Task prompt |
Convert every line of the listing below into a numbered list, omitting any blank lines.

Data extract |
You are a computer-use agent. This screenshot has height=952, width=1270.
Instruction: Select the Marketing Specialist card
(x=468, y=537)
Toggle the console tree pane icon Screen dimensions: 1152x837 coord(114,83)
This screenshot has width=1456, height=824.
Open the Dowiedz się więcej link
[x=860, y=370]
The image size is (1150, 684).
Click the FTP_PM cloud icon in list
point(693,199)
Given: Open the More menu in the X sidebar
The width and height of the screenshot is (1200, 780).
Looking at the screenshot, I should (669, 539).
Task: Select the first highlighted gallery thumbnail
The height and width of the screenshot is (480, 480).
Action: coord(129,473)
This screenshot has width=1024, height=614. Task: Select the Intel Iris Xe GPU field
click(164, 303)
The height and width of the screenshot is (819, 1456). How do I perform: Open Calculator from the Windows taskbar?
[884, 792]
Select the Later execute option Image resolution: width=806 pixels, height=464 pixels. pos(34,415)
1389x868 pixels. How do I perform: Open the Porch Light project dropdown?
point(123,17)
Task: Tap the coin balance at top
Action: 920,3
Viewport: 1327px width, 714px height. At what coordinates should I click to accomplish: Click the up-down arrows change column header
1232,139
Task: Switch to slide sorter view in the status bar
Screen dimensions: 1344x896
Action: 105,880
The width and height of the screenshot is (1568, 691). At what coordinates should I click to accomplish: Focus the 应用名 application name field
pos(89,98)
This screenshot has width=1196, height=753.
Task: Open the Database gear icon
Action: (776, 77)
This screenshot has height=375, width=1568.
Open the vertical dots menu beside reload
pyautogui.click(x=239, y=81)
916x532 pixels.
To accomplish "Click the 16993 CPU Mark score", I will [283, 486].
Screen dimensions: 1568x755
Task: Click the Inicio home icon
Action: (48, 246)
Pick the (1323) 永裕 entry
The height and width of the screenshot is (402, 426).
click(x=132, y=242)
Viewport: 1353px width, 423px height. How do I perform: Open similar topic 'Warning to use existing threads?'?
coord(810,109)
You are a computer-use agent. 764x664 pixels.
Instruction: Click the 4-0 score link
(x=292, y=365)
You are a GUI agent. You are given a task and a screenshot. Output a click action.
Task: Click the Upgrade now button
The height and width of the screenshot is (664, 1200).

Exercise response |
1. You are a computer-use agent. This screenshot has height=952, width=1270.
2. Instruction: Select the Marketing Specialist card
3. (x=468, y=537)
4. Toggle the console tree pane icon Screen dimensions: 1152x837 coord(114,83)
5. This screenshot has width=1456, height=824.
6. Open the Dowiedz się więcej link
7. [x=860, y=370]
8. The image size is (1150, 684).
9. Click the FTP_PM cloud icon in list
10. point(693,199)
11. Given: Open the More menu in the X sidebar
12. The width and height of the screenshot is (1200, 780).
13. Looking at the screenshot, I should (669, 539).
14. Task: Select the first highlighted gallery thumbnail
15. The height and width of the screenshot is (480, 480).
16. Action: coord(129,473)
17. This screenshot has width=1024, height=614. Task: Select the Intel Iris Xe GPU field
18. click(164, 303)
19. The height and width of the screenshot is (819, 1456). How do I perform: Open Calculator from the Windows taskbar?
20. [884, 792]
21. Select the Later execute option Image resolution: width=806 pixels, height=464 pixels. pos(34,415)
22. 1389x868 pixels. How do I perform: Open the Porch Light project dropdown?
23. point(123,17)
24. Task: Tap the coin balance at top
25. Action: 920,3
26. Viewport: 1327px width, 714px height. At what coordinates should I click to accomplish: Click the up-down arrows change column header
27. 1232,139
28. Task: Switch to slide sorter view in the status bar
29. Screen dimensions: 1344x896
30. Action: 105,880
31. The width and height of the screenshot is (1568, 691). At what coordinates should I click to accomplish: Focus the 应用名 application name field
32. pos(89,98)
33. This screenshot has width=1196, height=753.
34. Task: Open the Database gear icon
35. Action: (776, 77)
36. This screenshot has height=375, width=1568.
37. Open the vertical dots menu beside reload
38. pyautogui.click(x=239, y=81)
39. 916x532 pixels.
40. To accomplish "Click the 16993 CPU Mark score", I will [283, 486].
41. Screen dimensions: 1568x755
42. Task: Click the Inicio home icon
43. Action: (48, 246)
44. Pick the (1323) 永裕 entry
45. The height and width of the screenshot is (402, 426).
46. click(x=132, y=242)
47. Viewport: 1353px width, 423px height. How do I perform: Open similar topic 'Warning to use existing threads?'?
48. coord(810,109)
49. You are a computer-use agent. 764x664 pixels.
50. Instruction: Click the 4-0 score link
51. (x=292, y=365)
52. You are a GUI agent. You are given a task and a screenshot. Output a click action.
53. Task: Click the Upgrade now button
54. The height and width of the screenshot is (664, 1200).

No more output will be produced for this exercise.